*PROBLEM DETAILS*.
Could you print the entries below exactly, starting at the line that contains "This screenshot has width=987, height=595." and stopping after the last one?
SOURCE INFORMATION START
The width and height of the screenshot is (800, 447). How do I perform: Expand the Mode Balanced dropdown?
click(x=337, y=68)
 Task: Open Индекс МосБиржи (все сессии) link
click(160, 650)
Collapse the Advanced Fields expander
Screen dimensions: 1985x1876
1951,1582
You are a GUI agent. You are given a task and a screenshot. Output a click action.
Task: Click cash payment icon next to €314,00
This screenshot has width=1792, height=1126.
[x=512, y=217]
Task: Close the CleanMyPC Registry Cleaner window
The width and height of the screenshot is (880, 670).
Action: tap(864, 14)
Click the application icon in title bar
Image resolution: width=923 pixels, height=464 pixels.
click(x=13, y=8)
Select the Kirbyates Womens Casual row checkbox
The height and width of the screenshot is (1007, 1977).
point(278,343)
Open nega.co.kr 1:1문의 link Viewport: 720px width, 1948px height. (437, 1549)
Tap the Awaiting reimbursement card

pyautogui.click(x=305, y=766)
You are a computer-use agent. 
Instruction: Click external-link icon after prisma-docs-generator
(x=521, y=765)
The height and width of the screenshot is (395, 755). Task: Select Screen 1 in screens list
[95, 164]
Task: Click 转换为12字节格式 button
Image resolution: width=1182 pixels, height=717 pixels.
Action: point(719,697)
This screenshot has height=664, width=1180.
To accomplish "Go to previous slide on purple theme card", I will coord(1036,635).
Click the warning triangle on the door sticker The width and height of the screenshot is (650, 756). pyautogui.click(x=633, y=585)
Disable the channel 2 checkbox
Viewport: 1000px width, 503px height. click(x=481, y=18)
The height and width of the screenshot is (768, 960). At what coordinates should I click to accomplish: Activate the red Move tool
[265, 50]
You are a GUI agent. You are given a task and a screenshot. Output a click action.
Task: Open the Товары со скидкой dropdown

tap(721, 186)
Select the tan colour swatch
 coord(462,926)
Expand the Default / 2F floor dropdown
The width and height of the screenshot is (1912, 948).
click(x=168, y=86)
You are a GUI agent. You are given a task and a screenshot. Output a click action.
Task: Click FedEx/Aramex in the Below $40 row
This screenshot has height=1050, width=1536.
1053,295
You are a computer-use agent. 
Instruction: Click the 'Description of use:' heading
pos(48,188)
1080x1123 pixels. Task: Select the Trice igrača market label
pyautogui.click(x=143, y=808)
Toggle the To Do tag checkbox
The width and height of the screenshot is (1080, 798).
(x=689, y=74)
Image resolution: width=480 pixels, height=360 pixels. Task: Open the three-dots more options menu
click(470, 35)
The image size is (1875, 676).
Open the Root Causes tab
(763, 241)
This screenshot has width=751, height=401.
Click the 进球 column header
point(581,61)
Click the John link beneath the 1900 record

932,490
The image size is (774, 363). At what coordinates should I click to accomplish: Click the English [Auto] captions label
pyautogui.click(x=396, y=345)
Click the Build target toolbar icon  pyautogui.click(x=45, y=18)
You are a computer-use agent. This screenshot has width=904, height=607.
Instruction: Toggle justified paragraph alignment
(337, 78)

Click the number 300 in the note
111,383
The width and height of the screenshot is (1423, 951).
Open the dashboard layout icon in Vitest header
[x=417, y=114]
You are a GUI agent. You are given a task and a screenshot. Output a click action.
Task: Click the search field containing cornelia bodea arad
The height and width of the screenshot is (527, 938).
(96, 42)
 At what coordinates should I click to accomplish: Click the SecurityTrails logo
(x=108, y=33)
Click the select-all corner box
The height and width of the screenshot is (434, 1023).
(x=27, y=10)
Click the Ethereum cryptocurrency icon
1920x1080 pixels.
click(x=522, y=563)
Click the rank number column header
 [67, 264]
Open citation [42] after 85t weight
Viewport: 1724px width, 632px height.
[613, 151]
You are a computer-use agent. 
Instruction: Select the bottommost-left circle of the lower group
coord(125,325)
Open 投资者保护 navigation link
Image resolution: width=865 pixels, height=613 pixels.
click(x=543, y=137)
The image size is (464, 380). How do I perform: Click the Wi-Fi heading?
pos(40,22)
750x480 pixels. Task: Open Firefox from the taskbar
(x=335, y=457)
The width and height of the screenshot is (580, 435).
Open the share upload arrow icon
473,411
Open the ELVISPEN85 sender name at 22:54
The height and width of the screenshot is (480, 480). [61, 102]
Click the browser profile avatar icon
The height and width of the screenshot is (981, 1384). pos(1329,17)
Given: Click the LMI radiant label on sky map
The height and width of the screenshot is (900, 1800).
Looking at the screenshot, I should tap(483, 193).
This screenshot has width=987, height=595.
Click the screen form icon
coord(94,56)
SOURCE INFORMATION END
*WRITTEN RESPONSE*.
This screenshot has width=987, height=595.
Click the screen form icon
coord(94,56)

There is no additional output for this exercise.